# Exercise instructions:
Pictures are to be omitted. Output only the lines from the one containing "Click the Undo arrow icon" through the end of the data, word for word.

(Screenshot grounding data)
Segment Open
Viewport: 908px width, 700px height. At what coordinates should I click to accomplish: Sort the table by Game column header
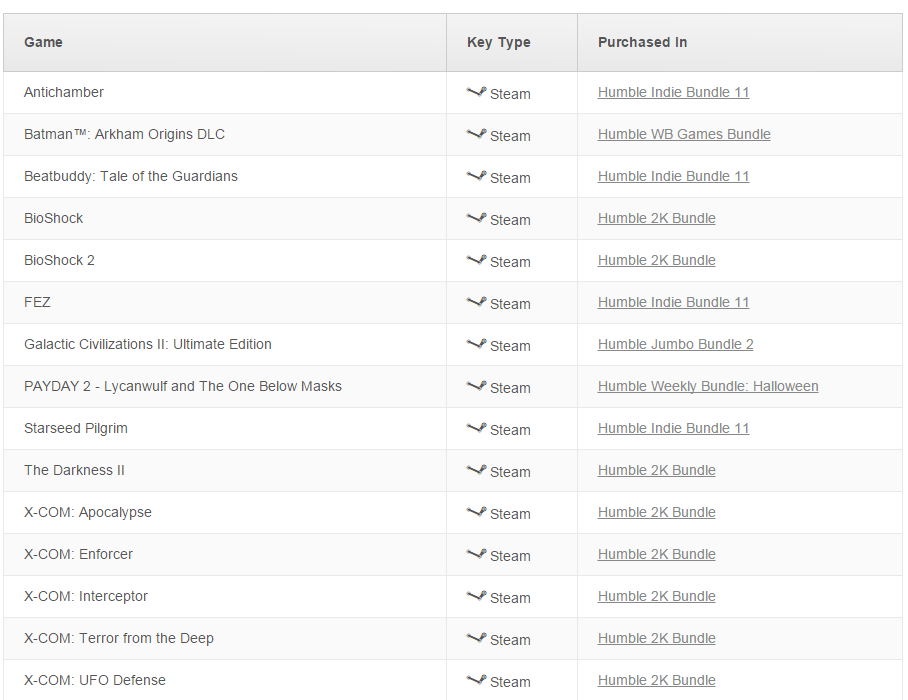[x=43, y=42]
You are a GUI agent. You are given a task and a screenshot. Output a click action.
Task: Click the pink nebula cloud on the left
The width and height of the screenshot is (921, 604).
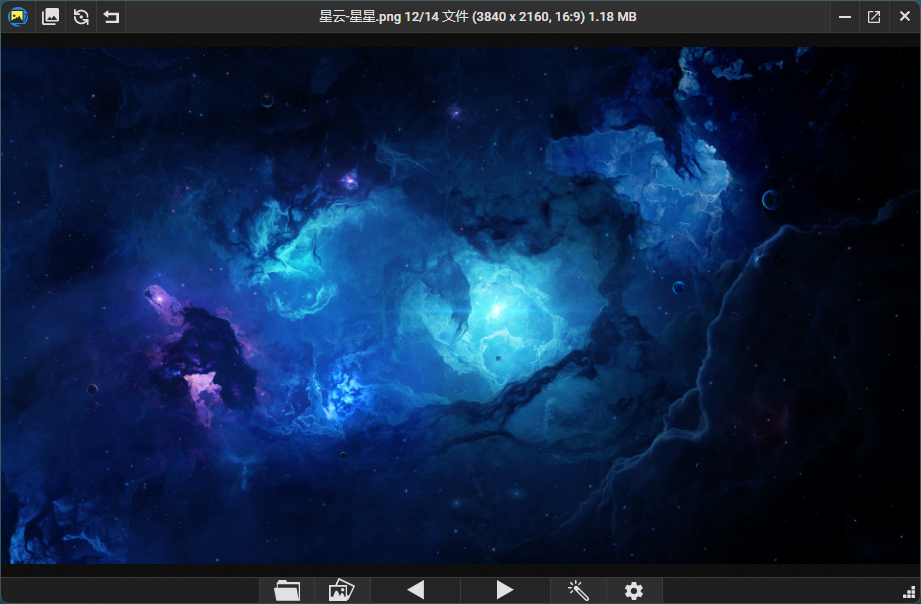[x=203, y=383]
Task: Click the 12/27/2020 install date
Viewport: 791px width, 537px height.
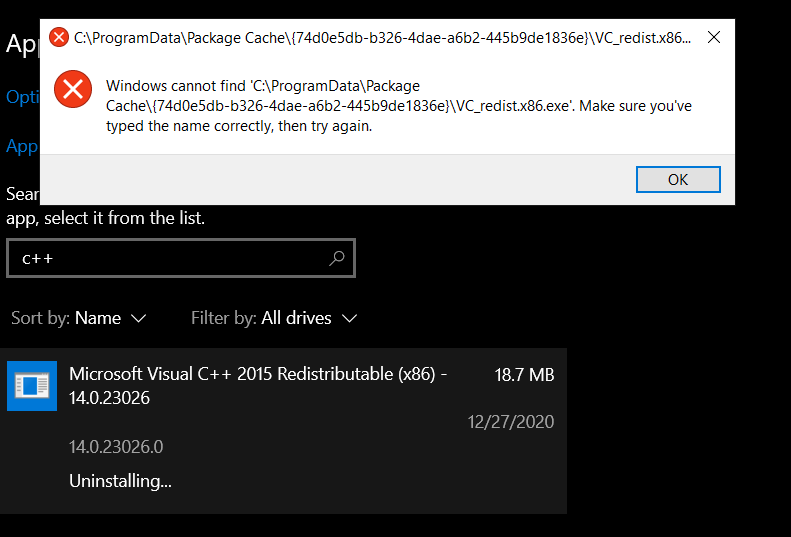Action: [510, 421]
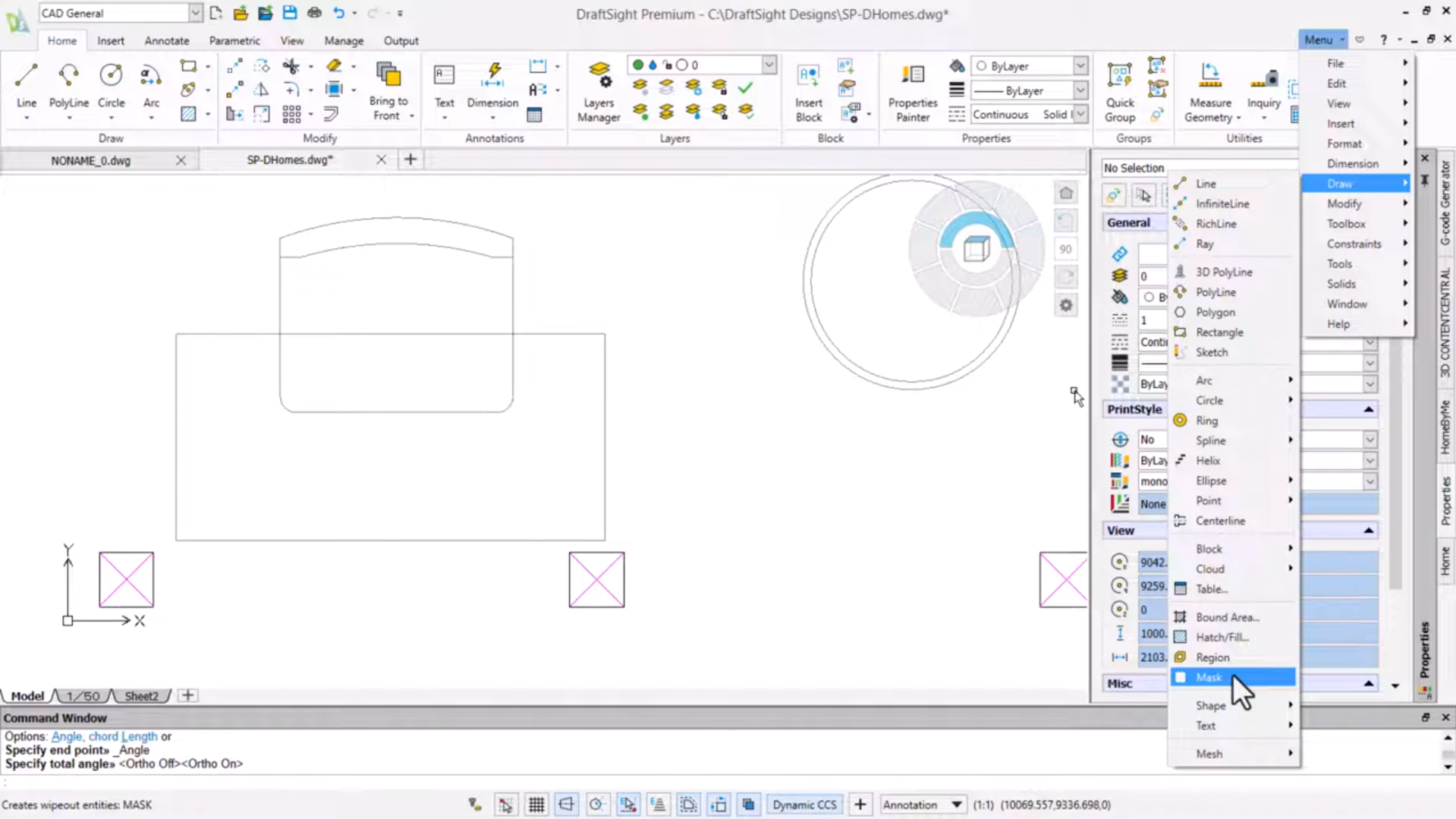Toggle the grid display in status bar
The width and height of the screenshot is (1456, 819).
coord(536,805)
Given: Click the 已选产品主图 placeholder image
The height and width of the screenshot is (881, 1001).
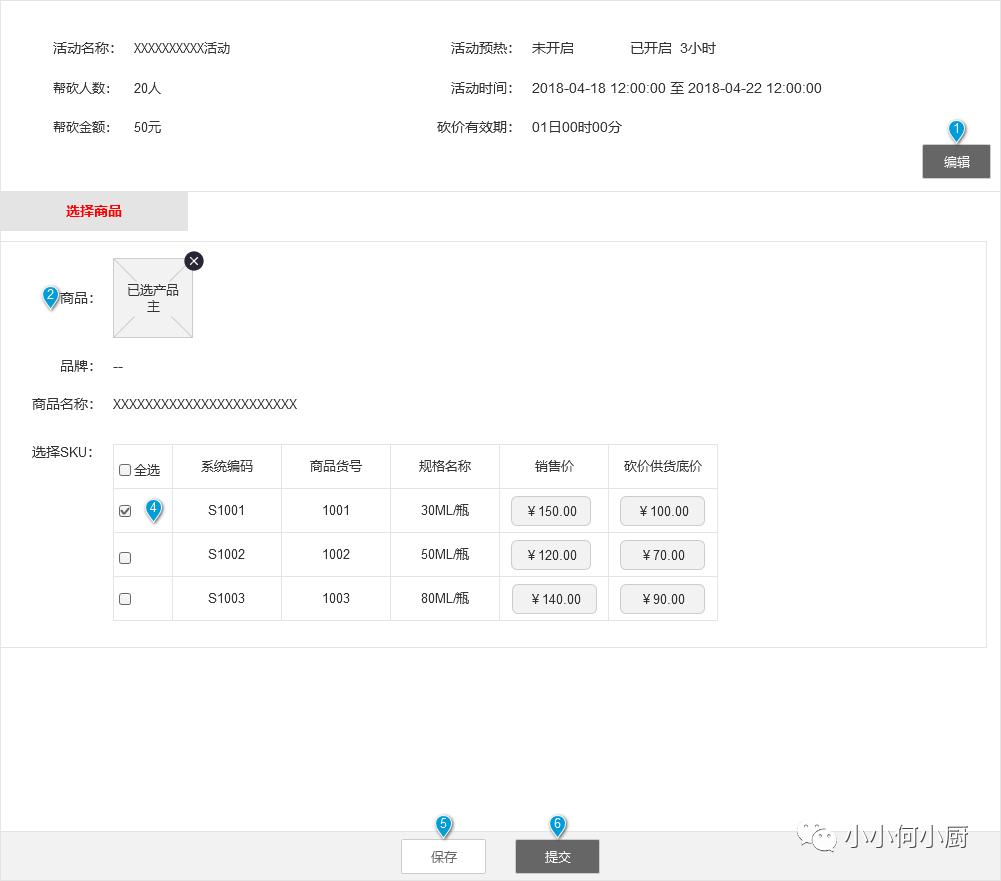Looking at the screenshot, I should click(x=152, y=298).
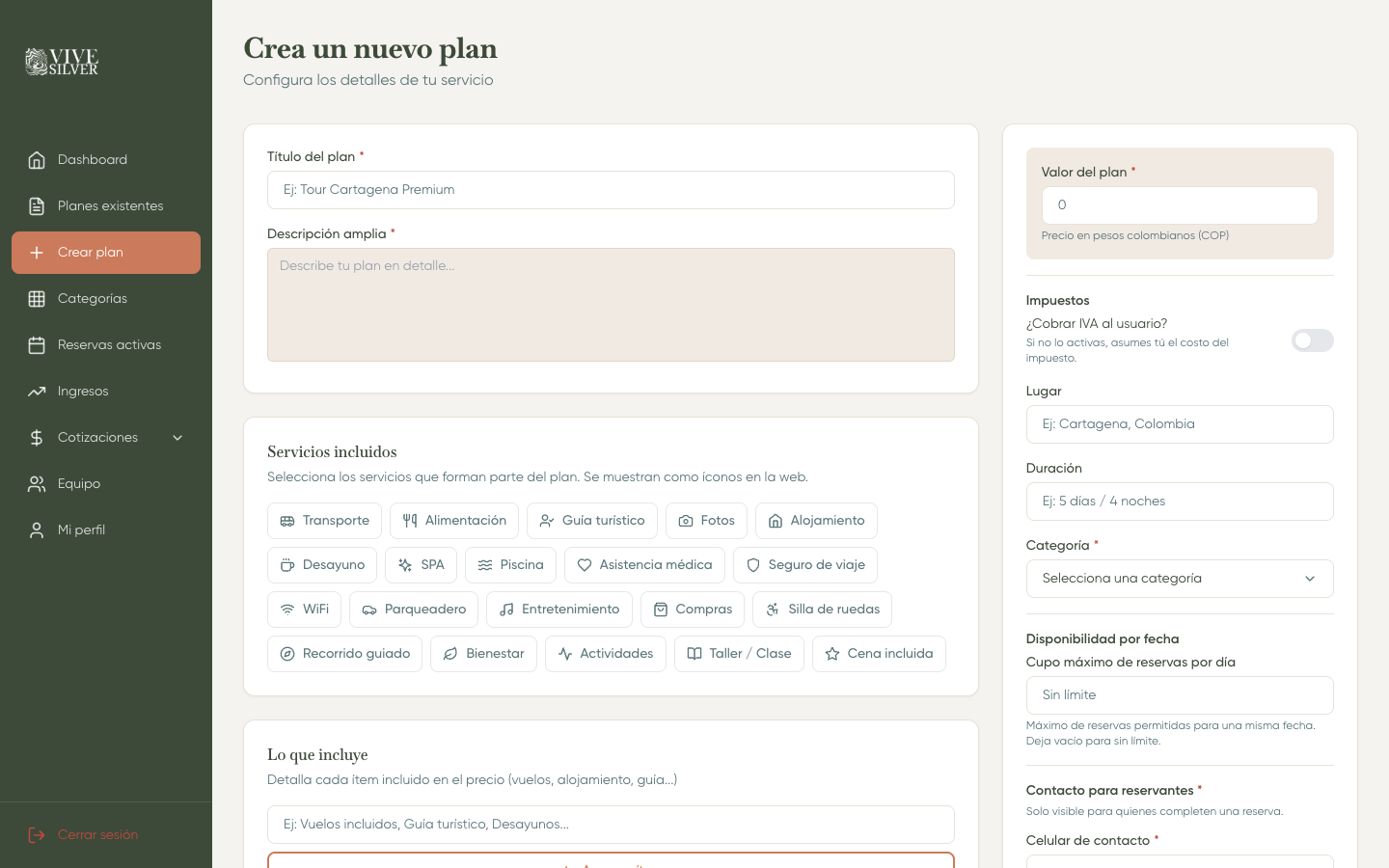Click the Ingresos chart icon

point(36,391)
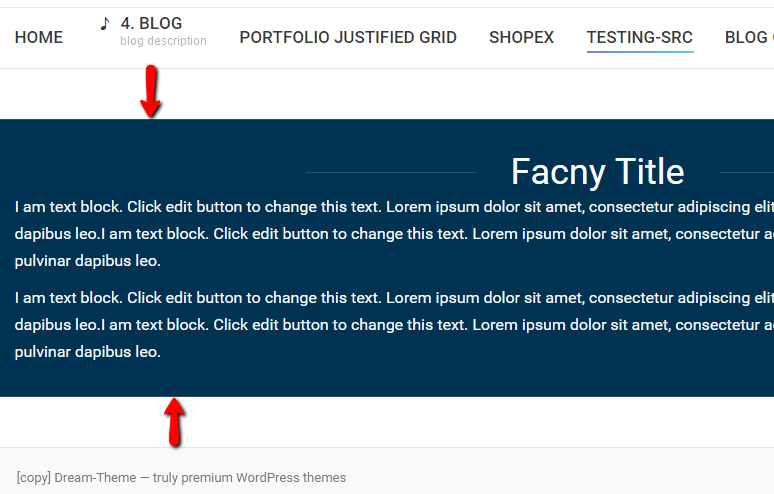Go to the SHOPEX menu item
774x494 pixels.
click(x=521, y=38)
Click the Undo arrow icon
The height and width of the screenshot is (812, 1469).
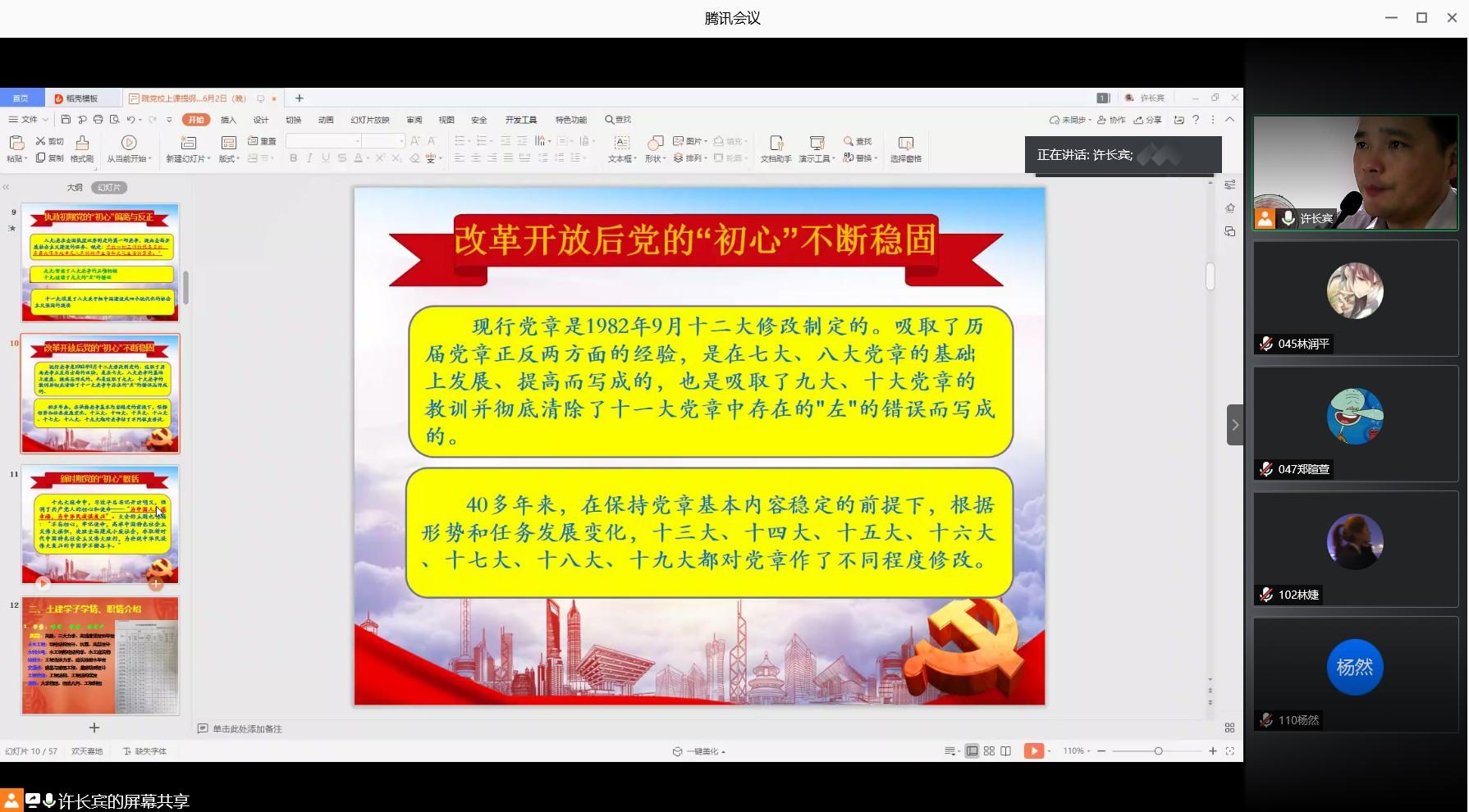coord(130,120)
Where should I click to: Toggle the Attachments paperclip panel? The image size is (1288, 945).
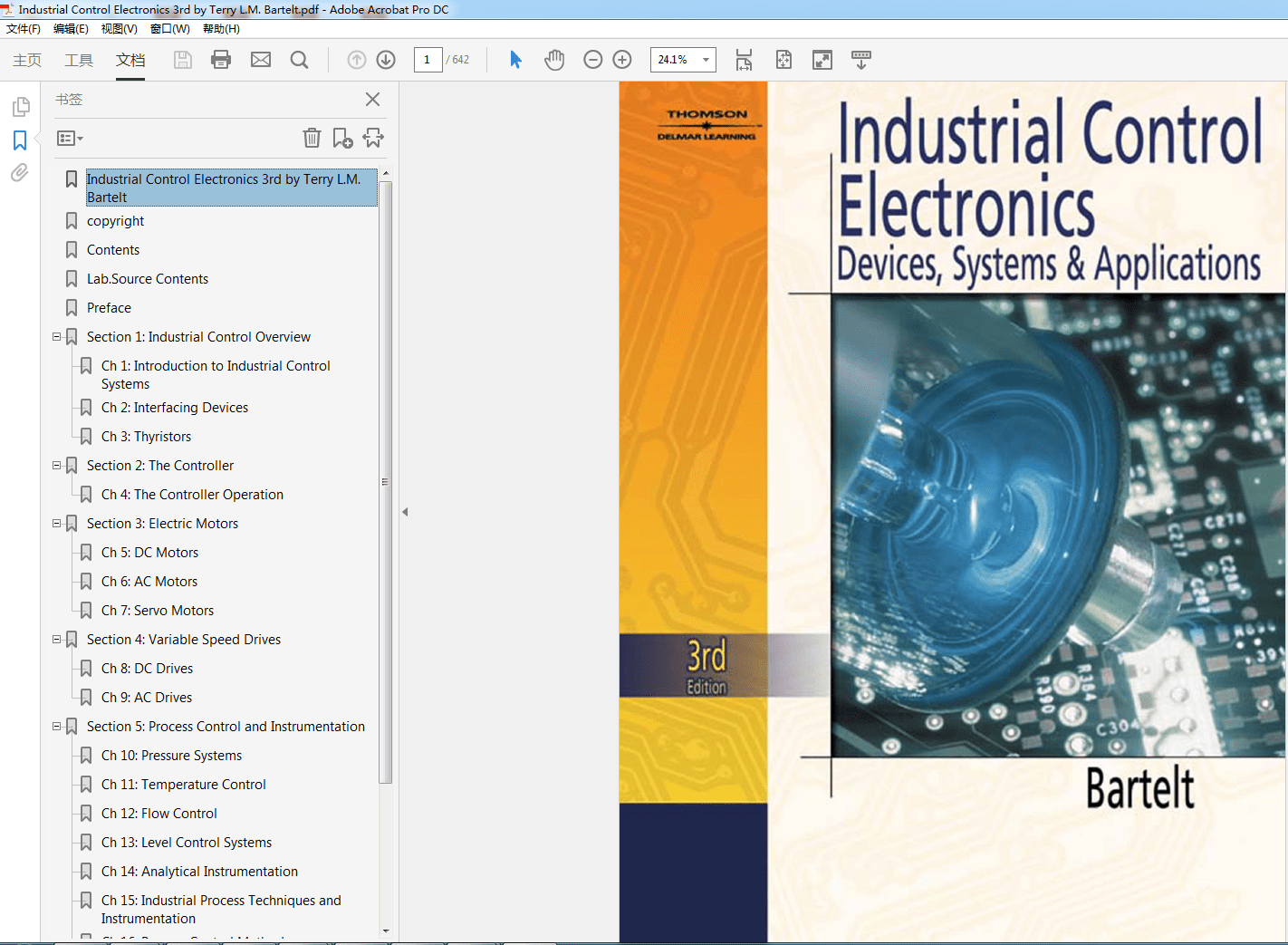pos(20,173)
Segment Closed
# Task solution:
Click the Undo arrow icon
The height and width of the screenshot is (812, 1469).
coord(130,120)
Where should I click to: Toggle the Attachments paperclip panel? The image size is (1288, 945).
pos(20,173)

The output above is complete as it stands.